-- Record excerpts follows --

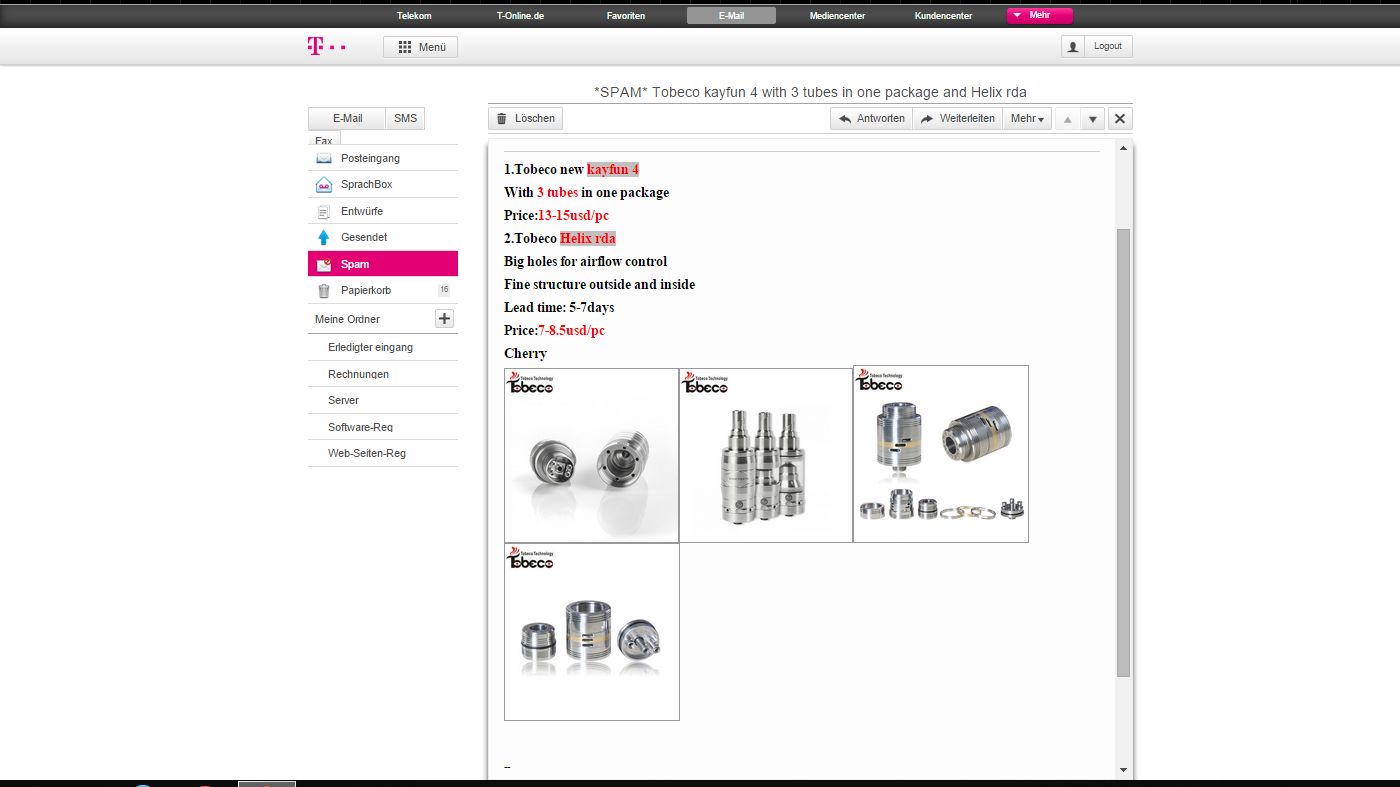Go to next email with down arrow
This screenshot has height=787, width=1400.
[x=1093, y=119]
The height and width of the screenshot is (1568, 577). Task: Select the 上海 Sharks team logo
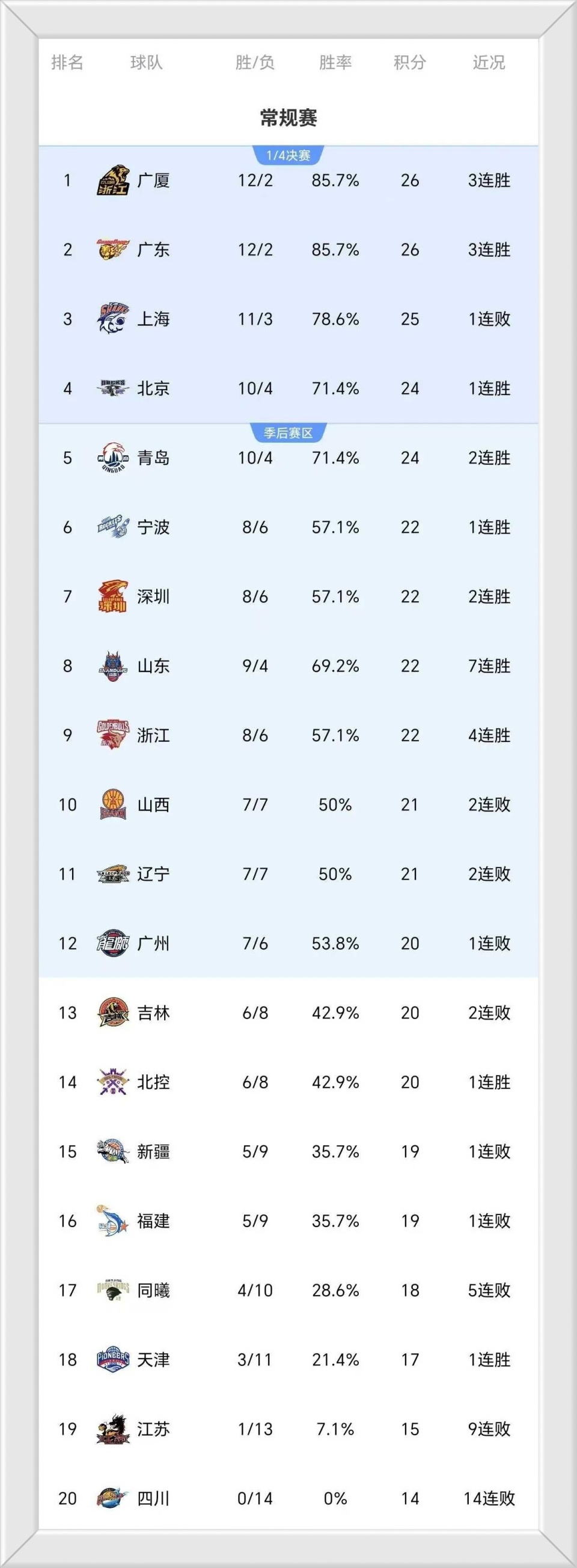tap(113, 319)
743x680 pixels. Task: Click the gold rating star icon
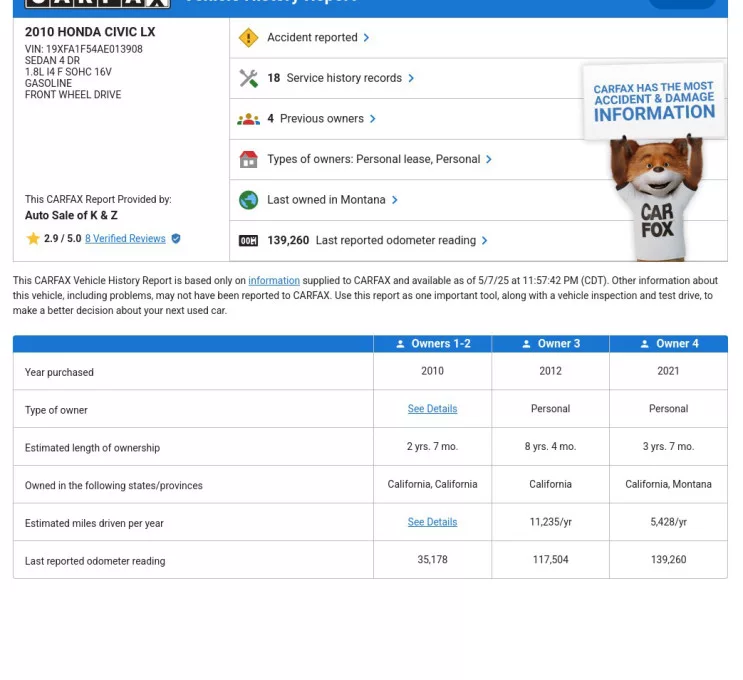33,239
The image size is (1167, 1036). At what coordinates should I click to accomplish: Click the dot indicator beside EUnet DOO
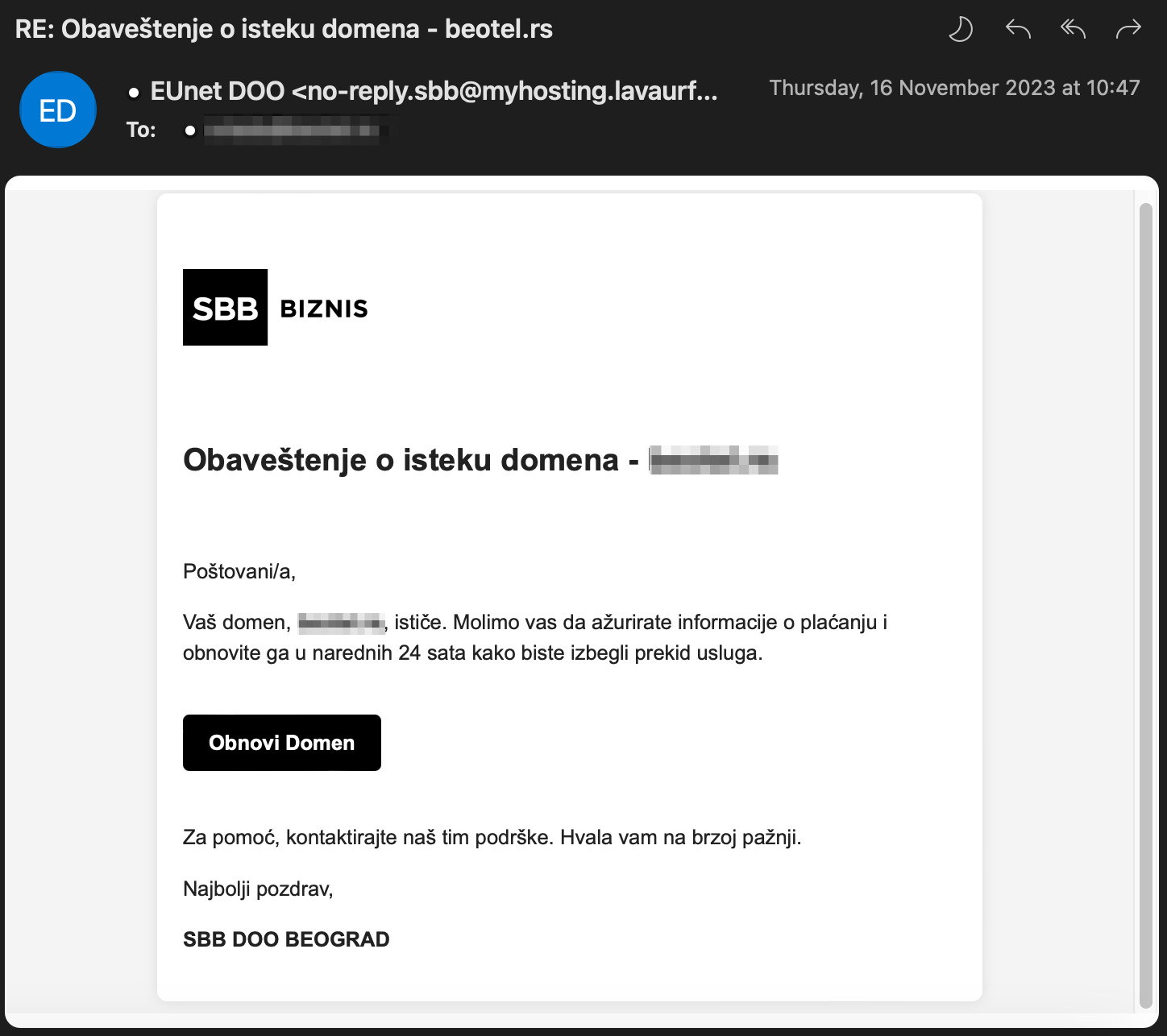[x=132, y=91]
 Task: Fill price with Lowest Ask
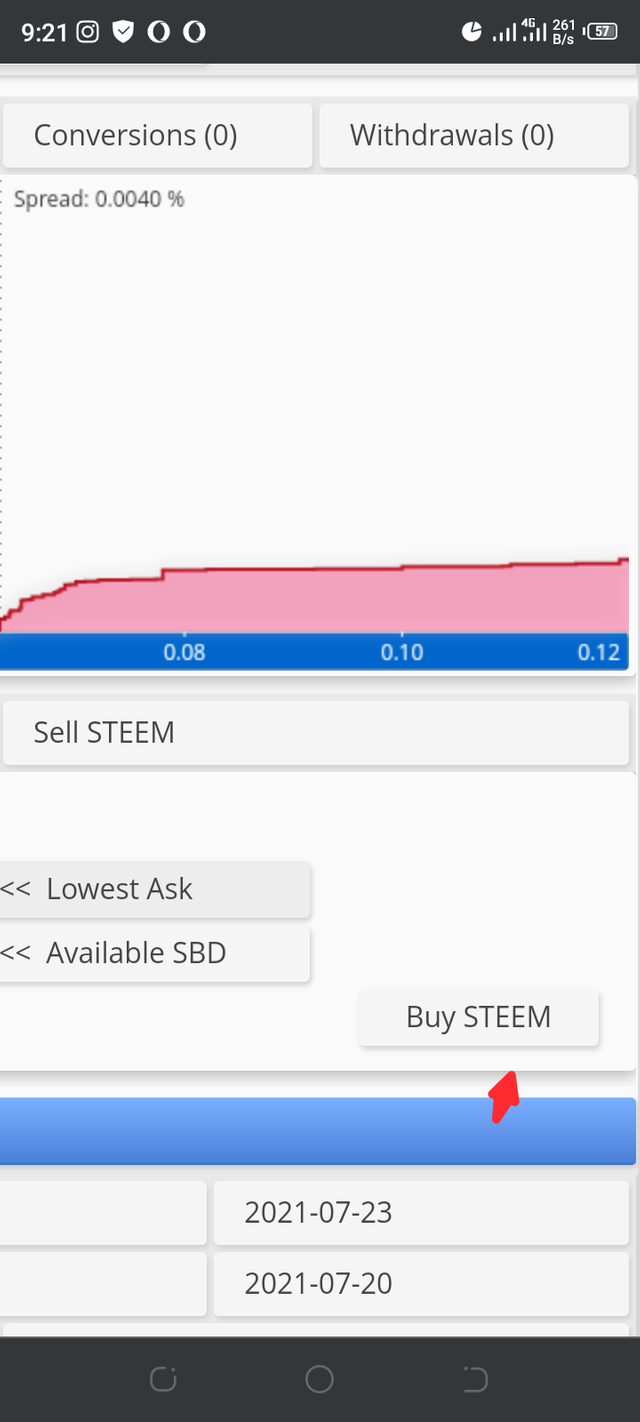pos(154,889)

-- Record excerpts concluded --

_Task directions_
Would you restate word for word only the lines from the line with "The height and" to the last line above, with the pictures left out?

_Written solution_
The height and width of the screenshot is (1568, 577). Task: Select the 上海 Sharks team logo
tap(113, 319)
743x680 pixels. Task: Click the gold rating star icon
33,239
The image size is (1167, 1036). At what coordinates should I click to accomplish: Click the dot indicator beside EUnet DOO
[x=132, y=91]
 Task: Fill price with Lowest Ask
pos(154,889)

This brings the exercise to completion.